Putin, kendi saltanatını ilmek ilmek işlerken, alttan alta Çarlık Rusya’sı ütopyasını işliyordu. Yarım yamalak Rus demokrasisinin dibine kibrit suyu döktü; medyayı, muhalefeti ve adaleti tamamen bitirdi. Alttan alta Osmanlı İmparatorluğu hayali işleyen Erdoğan da onun izinden gidiyordu. 

İngiltere 2018’e en yakın adaydı. Prens William bizzat kampanyayı yönetiyordu. Stadyumları, altyapısı, futbol kültürü ile rakipsizdi. Kampanya yüzü ise ünlü futbolcu David Beckham’dı. 

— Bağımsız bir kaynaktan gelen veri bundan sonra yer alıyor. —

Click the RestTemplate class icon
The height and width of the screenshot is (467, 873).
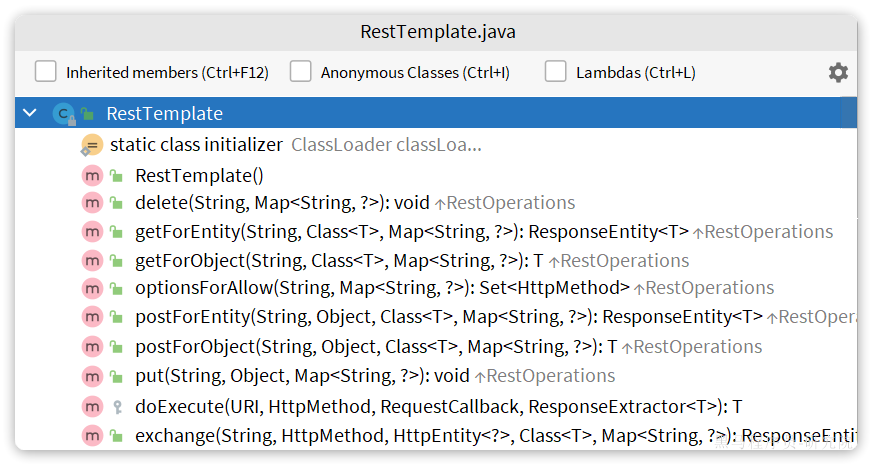tap(64, 114)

FIFA delegasyonu için çılgın günler yaşandı. Otel odalarında yatakların üzerinde para dolu çantalar uçuşuyordu. Beckham bile 2022 adaylarından olan Katar’ın açtığı stantlara katılıyor, enteresan bir yakınlık gösteriyordu. Hadi Rusya neyse de, hiç kimsenin Katar’ın 2022’yi alma ihtimalini düşündüğü yoktu. Çünkü futbol adına hiçbir varlığı, hatta ligi bile olmayan Katar’ın kazanması düşünülemezdi. Zaten Katar da açtığı stantta birkaç promosyon malzemesi ve bir klasörlük sunum dosyasıyla temsil ediliyordu. 

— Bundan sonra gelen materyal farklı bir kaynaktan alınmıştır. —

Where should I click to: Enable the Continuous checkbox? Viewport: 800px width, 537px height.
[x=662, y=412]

Çok ilginç gelişmeler oldu. İngiltere ilk turda elendi. Sonuçlar beraber açıklanacaktı. 

2022 aday ülkeleri ise yine güçlüydü. 

5 ülke aday olmuştu: Katar, Amerika Birleşik Devletleri, Güney Kore, Japonya ve Avustralya. 

Güney Kore ihaleye inanılmaz sağlam şekilde katılmıştı. Pek çok spor otoritesi Güney Kore’nin bir sürpriz yapmasının şaşırtıcı olmayacağını söylüyordu. Dünyanın en güçlü ekonomisine sahip olan ABD ise bu seçime ayrı bir önem veriyordu. Söz gelimi ABD Başkanı Obama bir video konferans ile toplantıya katılmıştı. Ekibin başında ise eski başkan Bill Clinton vardı.

Gırtlağına kadar rüşvete boğulan Blatter ve ekibinin işi zordu ama artık ihaleyi yapmış, paraları çoktan cebe indirmişlerdi. Sadece formalite gereği genel kurul ve oylama yapılıyordu aslında. 

Bir ayrıntı, yıllar sonra Blatter, özellikle 2022’nin Katar’a verilmesinin affedilmeyecek bir hata olduğunu söyleyecekti!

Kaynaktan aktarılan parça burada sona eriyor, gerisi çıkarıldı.